Outros notáveis, como a pintora e escritora britânica Leonora Carrington, que buscou a liberdade tanto na sua vida como no seu trabalho, continuam a influenciar uma nova geração de artistas.
Carrington mudou-se para o México na década de 1940 e, junto com Remedios Varo e a fotojornalista húngaro-mexicana Kati Horna, desenvolveu uma versão exclusivamente feminina do surrealismo que fazia referência às sociedades matriarcais e ao misticismo. O seu trabalho, que também se concentrou em questões ecológicas e androginia, inspirou o tema da Bienal de Veneza de 2022, cuja formação praticamente toda feminina incluía muitas influenciadas pela sua prática.
O que não quer dizer que sejam apenas as artistas mulheres que hoje abraçam o surrealismo.
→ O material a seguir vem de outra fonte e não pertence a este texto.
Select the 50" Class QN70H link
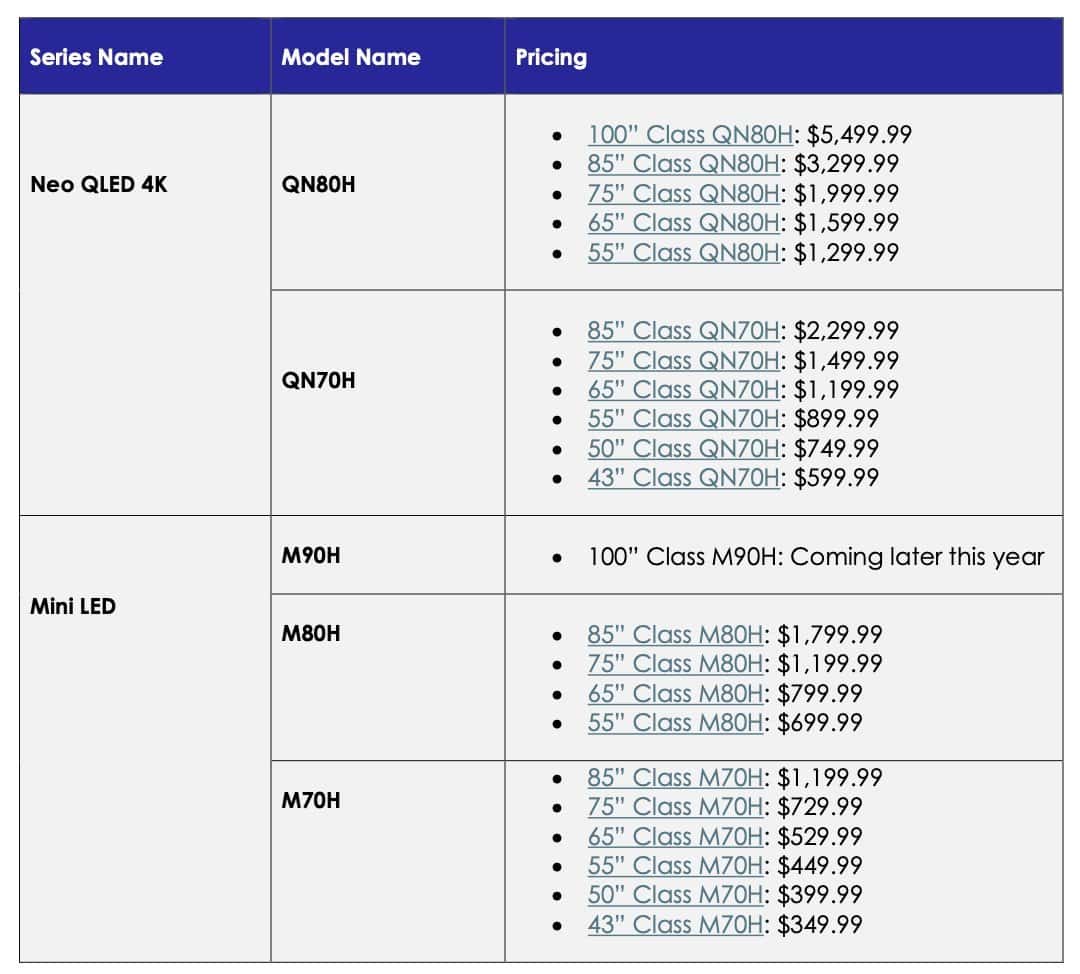pos(683,448)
Em seu livro “Novo Surrealismo: O Estranho na Pintura Contemporânea”, o artista e escritor Robert Zeller explora por que e como os artistas contemporâneos estão se envolvendo com ideias e imagens surrealistas.
Zeller acredita que o apelo do surrealismo aos artistas de hoje se deve à liberdade que lhes dá para se expressarem de uma forma acessível a todos, ou seja, a linguagem dos sonhos.
“Ao usar uma linguagem visual que normalmente seria reservada aos sonhos, os artistas podem ser indiretos e mais obtusos na comunicação através do uso do absurdo, de inconsistências e de significados ocultos”, disse Zeller.
Os artistas estão envolvidos com tropos surrealistas clássicos, como apresentar o familiar como desconhecido e estranho, a justaposição de imagens aparentemente não relacionadas e o uso do absurdo para criticar questões políticas ou sociais “mas de novas maneiras que falam a uma geração mais jovem”, disse Zeller.
Dada a nossa atual situação política e social, que de certa forma reflete a da década de 1920, há muito sobre o que os artistas contemporâneos querem falar. “
Não é tão terrível, pelo menos em termos dos muitos milhões de vítimas da Primeira Guerra Mundial, mas temos muitas guerras em curso e uma pandemia global em declínio”, disse Zeller.
A linguagem ambígua do surrealismo também pode ser perfeita para essas conversas. Como observou Zeller: “Pode ser difícil expressar-se e expressar suas crenças sem ofender alguém. Mas ninguém ficará ofendido com o uso da linguagem dos sonhos”.